■ WORK INSTRUCTIONS: Your answer is the lines below, exactly, from the one that contains "Instruction: Click the 68.58 value under M" through the one that contains "Task: Click the Country field label", both included.

■ LISTED ENTRIES:
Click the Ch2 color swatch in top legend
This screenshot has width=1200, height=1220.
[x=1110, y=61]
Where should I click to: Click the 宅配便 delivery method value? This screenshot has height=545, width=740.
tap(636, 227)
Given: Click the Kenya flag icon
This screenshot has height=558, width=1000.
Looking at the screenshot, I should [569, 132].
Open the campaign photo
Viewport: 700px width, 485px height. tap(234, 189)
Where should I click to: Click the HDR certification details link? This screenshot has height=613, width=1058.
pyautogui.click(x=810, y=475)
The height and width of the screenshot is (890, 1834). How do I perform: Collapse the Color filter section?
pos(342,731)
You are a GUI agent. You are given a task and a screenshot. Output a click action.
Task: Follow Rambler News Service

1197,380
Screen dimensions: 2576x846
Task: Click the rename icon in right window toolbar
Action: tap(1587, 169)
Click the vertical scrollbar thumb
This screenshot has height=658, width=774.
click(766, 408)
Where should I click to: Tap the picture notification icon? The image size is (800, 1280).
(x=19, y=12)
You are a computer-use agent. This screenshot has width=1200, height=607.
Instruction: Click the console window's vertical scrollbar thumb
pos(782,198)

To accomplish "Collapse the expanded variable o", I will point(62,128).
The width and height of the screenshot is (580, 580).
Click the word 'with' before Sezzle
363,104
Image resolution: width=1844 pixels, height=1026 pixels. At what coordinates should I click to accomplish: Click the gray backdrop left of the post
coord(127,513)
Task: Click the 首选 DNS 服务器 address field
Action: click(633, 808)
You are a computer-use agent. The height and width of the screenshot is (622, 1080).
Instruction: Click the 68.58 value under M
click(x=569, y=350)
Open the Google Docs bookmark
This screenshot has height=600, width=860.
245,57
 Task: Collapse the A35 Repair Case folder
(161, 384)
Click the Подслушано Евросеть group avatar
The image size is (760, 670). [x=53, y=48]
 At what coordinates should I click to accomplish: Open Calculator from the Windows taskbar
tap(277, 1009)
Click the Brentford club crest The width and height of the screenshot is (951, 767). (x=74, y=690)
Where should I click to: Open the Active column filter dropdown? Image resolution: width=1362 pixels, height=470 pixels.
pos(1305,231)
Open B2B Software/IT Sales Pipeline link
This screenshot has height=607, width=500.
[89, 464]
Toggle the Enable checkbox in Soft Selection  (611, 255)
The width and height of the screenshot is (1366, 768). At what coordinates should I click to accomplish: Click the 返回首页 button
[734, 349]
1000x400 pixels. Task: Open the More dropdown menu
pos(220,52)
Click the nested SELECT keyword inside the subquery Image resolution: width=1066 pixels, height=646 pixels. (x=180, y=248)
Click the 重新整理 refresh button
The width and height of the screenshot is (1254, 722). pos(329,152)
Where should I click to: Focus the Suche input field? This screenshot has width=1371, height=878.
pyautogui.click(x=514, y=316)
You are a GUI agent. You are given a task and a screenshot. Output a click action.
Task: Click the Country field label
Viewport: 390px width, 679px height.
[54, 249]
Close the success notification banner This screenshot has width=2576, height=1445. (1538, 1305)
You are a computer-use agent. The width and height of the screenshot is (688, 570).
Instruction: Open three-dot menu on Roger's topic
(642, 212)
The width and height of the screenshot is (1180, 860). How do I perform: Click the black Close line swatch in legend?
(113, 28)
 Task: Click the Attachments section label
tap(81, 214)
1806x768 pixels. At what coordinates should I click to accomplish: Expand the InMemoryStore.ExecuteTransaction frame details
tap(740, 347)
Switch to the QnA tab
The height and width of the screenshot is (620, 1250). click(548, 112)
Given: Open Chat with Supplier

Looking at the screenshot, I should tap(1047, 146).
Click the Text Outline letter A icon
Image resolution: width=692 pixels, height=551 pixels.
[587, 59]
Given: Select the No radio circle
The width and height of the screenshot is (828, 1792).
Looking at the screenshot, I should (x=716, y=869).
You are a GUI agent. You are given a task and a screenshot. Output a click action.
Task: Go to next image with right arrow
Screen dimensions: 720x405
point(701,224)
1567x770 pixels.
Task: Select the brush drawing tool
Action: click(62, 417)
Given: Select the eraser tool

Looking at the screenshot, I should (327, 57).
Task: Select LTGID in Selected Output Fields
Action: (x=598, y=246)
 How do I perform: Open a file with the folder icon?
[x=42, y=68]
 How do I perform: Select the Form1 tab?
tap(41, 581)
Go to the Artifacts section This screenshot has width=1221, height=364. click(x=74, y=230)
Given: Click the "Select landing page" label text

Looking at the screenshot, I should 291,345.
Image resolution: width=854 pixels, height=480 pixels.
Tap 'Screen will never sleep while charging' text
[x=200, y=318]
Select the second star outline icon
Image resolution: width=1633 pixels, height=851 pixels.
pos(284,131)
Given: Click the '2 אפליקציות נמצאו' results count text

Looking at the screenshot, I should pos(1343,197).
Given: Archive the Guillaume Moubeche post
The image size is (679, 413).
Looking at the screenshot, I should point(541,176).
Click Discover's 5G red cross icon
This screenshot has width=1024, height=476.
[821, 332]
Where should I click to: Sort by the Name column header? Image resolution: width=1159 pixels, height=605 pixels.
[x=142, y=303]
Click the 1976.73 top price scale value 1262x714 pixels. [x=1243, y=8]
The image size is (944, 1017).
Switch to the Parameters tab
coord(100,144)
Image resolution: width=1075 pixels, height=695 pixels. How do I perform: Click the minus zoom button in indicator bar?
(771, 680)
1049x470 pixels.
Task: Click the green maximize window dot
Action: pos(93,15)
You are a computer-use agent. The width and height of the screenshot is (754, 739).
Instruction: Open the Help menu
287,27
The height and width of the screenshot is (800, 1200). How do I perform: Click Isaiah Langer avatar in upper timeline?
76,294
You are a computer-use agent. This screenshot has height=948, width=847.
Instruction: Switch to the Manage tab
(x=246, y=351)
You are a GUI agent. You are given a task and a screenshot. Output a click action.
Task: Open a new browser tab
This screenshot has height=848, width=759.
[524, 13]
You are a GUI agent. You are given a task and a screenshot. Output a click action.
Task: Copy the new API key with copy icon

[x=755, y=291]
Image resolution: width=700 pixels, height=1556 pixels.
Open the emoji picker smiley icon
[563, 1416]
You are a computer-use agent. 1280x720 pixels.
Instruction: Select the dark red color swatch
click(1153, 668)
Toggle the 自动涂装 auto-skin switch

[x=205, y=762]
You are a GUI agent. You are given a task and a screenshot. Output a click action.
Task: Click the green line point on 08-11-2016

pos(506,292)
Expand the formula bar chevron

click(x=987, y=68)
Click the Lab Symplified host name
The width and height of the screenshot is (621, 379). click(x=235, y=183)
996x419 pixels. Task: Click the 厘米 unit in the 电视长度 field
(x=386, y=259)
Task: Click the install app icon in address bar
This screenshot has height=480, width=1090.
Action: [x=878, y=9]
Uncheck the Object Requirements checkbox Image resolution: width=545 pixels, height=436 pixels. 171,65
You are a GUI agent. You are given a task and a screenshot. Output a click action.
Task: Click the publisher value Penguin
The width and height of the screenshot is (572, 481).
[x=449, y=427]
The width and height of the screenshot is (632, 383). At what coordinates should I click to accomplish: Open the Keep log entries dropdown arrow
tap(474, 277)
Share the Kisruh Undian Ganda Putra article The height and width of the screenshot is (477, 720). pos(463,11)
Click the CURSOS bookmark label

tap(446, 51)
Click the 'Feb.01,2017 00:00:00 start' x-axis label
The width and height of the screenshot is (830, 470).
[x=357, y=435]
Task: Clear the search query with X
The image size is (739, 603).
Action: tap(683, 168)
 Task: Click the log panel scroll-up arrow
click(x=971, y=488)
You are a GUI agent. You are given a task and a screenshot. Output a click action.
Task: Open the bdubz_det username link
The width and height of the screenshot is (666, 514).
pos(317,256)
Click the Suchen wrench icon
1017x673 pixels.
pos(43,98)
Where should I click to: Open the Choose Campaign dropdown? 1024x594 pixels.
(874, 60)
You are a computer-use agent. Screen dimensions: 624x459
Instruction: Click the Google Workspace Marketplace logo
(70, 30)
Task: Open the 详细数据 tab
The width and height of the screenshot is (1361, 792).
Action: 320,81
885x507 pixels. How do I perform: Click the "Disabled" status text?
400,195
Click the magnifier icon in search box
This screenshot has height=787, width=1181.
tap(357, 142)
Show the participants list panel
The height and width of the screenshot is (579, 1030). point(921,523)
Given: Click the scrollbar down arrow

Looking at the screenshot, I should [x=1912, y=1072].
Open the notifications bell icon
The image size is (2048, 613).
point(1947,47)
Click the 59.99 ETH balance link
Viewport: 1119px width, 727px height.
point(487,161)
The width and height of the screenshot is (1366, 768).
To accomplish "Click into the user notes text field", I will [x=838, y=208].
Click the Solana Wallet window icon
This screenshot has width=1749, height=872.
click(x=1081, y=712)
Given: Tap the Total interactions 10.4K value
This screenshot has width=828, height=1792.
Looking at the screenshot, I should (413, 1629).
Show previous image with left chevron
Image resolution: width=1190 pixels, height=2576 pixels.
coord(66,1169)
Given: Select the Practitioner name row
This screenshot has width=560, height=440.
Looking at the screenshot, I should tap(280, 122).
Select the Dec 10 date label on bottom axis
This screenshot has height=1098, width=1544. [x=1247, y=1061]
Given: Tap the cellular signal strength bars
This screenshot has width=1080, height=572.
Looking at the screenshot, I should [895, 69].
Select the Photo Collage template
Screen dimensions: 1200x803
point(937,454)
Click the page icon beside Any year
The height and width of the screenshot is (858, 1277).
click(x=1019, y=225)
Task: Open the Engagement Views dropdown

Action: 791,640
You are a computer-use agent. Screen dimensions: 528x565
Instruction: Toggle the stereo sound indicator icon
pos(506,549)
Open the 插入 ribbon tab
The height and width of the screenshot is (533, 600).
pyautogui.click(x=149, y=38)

■ FINISHED EXERCISE:
Instruction: Click the 68.58 value under M
click(x=569, y=350)
Open the Google Docs bookmark
This screenshot has height=600, width=860.
245,57
 Task: Collapse the A35 Repair Case folder
(161, 384)
Click the Подслушано Евросеть group avatar
The image size is (760, 670). [x=53, y=48]
 At what coordinates should I click to accomplish: Open Calculator from the Windows taskbar
tap(277, 1009)
Click the Brentford club crest The width and height of the screenshot is (951, 767). (x=74, y=690)
Where should I click to: Open the Active column filter dropdown? Image resolution: width=1362 pixels, height=470 pixels.
pos(1305,231)
Open B2B Software/IT Sales Pipeline link
This screenshot has height=607, width=500.
[89, 464]
Toggle the Enable checkbox in Soft Selection  (611, 255)
The width and height of the screenshot is (1366, 768). At what coordinates should I click to accomplish: Click the 返回首页 button
[734, 349]
1000x400 pixels. Task: Open the More dropdown menu
pos(220,52)
Click the nested SELECT keyword inside the subquery Image resolution: width=1066 pixels, height=646 pixels. (x=180, y=248)
Click the 重新整理 refresh button
The width and height of the screenshot is (1254, 722). pos(329,152)
Where should I click to: Focus the Suche input field? This screenshot has width=1371, height=878.
pyautogui.click(x=514, y=316)
You are a GUI agent. You are given a task and a screenshot. Output a click action.
Task: Click the Country field label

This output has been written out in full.